When I first began organizing my books, I chose the much-cherished Cherished Method, sorting my books from most to least favourite. Most favourite was Read It to Me Over and Over, Mommy! and least favourite was My Big Book of Gangrene. I was five, and those were my only two books, so the choice was relatively easy, though never underestimate the drama of a good gangrene anecdote!

As I accumulated more books from dear aunties, jumble sales and people who threw books at me, it became more problematic organizing my collection by how beloved they were. There is simply no way to determine one’s preference between, say, The Hardy Boys and the Curious Cushion Stain and Are You There, God? Because It’s Awfully Quiet in There.

But even at the tender age of 32, I knew that it was paramount to find a method of organizing my books, which would lead to purpose in my life, which would lead to asking strangers, “Hey, want to hear about how I organize my books?”

Fine, I’ll tell you.

In a fit of hyper-structuralism brought on by accidentally ingesting a New York Times Sunday crossword, I at first organized my bookshelves from thinnest to thickest, starting with The Collected Love Songs of Richard Nixon and ending with Infinite Jest II: Here Come More Footnotes!

But soon this disgusted me, like a full-colour photo of a frost-bitten foot. In a fit of passion or possibly indigestion, I wildly tore all the books from my shelves onto the floor!

After apologizing to the neighbours in the apartment below, I set about with a new organizing method (the Pile of Books on the Floor Method immediately proving unsatisfying and difficult to navigate).

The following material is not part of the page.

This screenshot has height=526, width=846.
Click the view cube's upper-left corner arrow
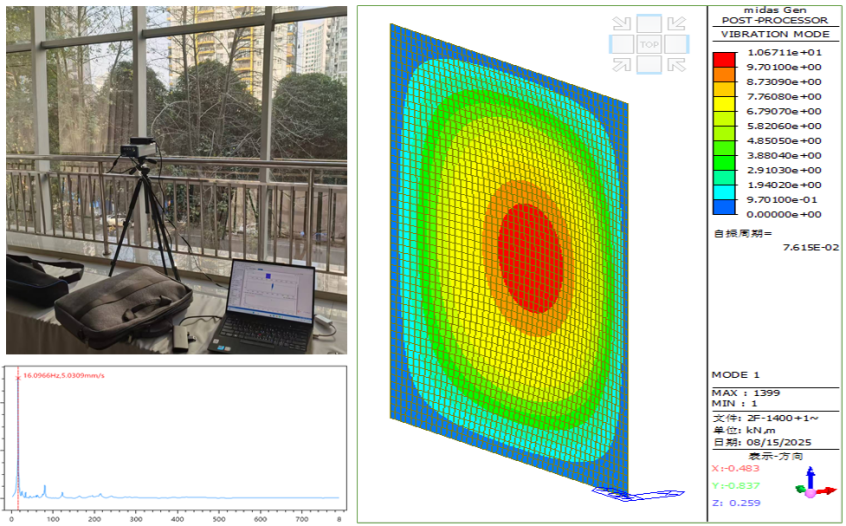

For a while, I found spiritual meaning in organizing my books by the cuteness of the author’s jacket photo, but over time I became disillusioned, particularly when I realized that Bill Bryson remained among the pantheon of literary cutie pies solely because his photo had not changed in 27 years. What next? Those authors holding their head up with their fist aren’t actually fatigued?

I found solace in sorting my books by colour, not in the order of the spectrum but inserted in the shelves in such a way that, if you stood back and squinted and really used your imagination, the spines looked exactly like Dolly Parton receiving a Lifetime Achievement Award. Or possibly a topographic map of the Soviet Union.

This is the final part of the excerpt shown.